Sentence-BERT: Sentence Embeddings using Siamese BERT-Networks(2019)
September 23, 2023Sentence-BERT derives semantically meaningful sentence embedding that can be compared using cosine-similarity. BERT achieved new state-of-the art performance on various sentence-pair regression tasks using a cross-encoder. A cross-encoder accepts two sentences as input to the transformer network and the target value is predicted. Semantic textual similarity is one of the sentence-pair regression tasks. However, this setup is often not scalable for various pair regression tasks due to many possible combinations. The semantic search that maps each sentence to a vector space where semantically similar sentences are close alleviates the combinatorial explosion. Sentence-BERT uses a siamese network in which the two BERT networks have tied weights such that the produced sentence embeddings can be semantically compared using cosine-similarity.
Sentence-BERT adds a pooling operation to the output of BERT to derive a fixed-sized sentence embedding.
The authors of Sentence-BERT propose three strategies.
Using the output of the CLS
-token, computing the mean of all output vectors (the default configuration), and computing a max-over-time of the output vectors.
Sentence-BERT depends on the available training data.
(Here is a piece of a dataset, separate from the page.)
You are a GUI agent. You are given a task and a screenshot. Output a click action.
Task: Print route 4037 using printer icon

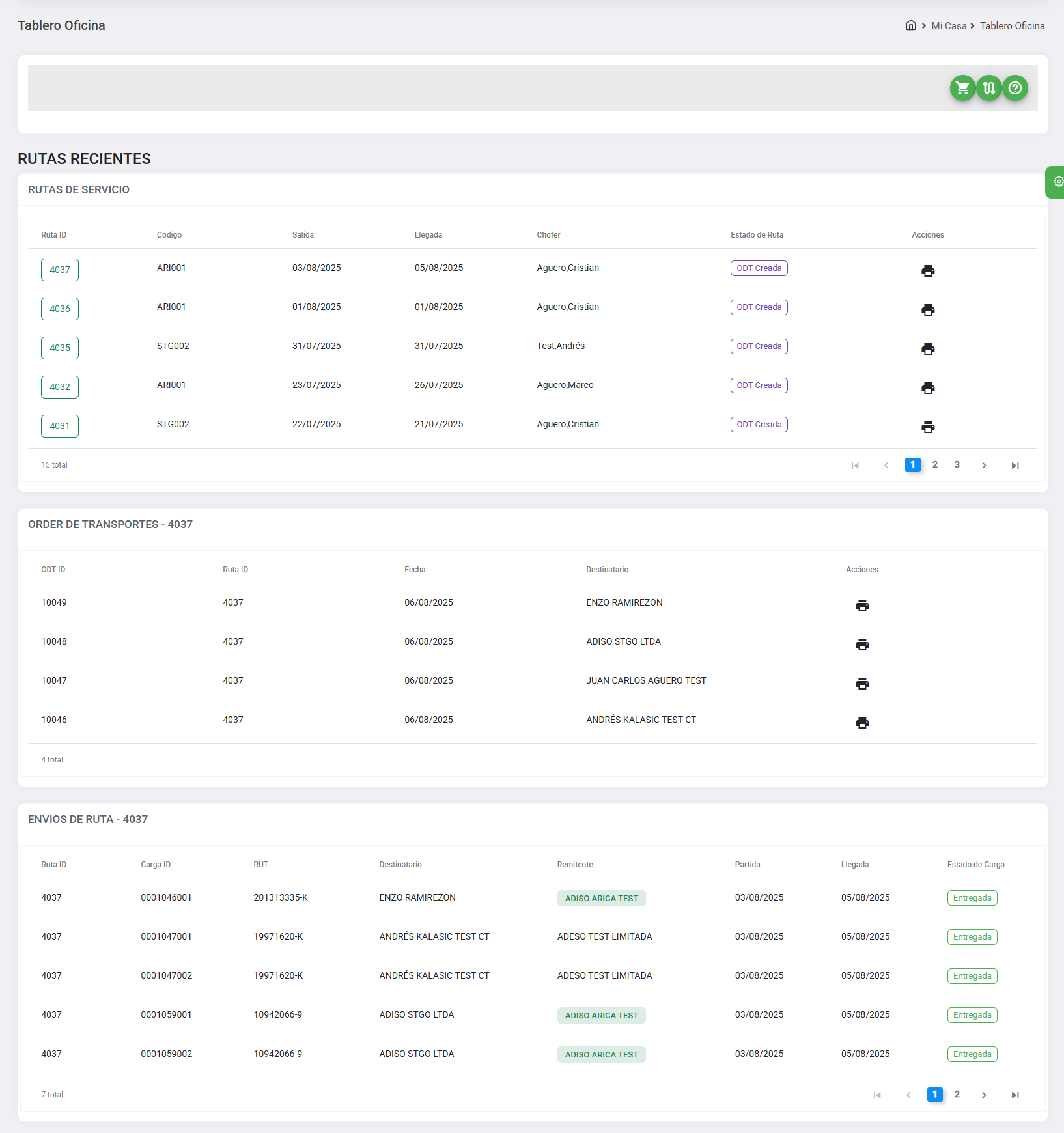pos(928,271)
Three different objective functions are proposed.
Classification objective function accepts the sentence embeddings \(u\) and \(v\) with the element-wise difference \(|u-v|\), , and multiplies the concatenated embeddings with the trainable weight \(W_t \in \mathbb{R}^{3n\times k}\). $$ o = \text{softmax}(W_t(u, v, |u-v|)) $$ where \(n\) is the dimension of the sentence embeddings and \(k\) the number of labels. We update the weights to optimize cross-entropy loss.
Regression objective function computes the cosine similarity between the two sentence embeddings \(u, v\). The authors use mean-squared-error loss.
Triplet objective function takes an anchor sentence embedding \(s_a\), a positive sentence embedding \(s_p\), and a negative sentence embedding \(n\). The function updates the weights such that the distance between \(s_a\) and \(s_p\) is smaller than the distance between \(s_a, s_n\). The authors use the following function: $$ \max(||s_a - s_p|| - ||s_a - s_n || + \epsilon, 0) $$ \(\epsilon\) ensures that \(s_p\) is at least \(\epsilon\) closer to \(s_a\) than \(s_n\).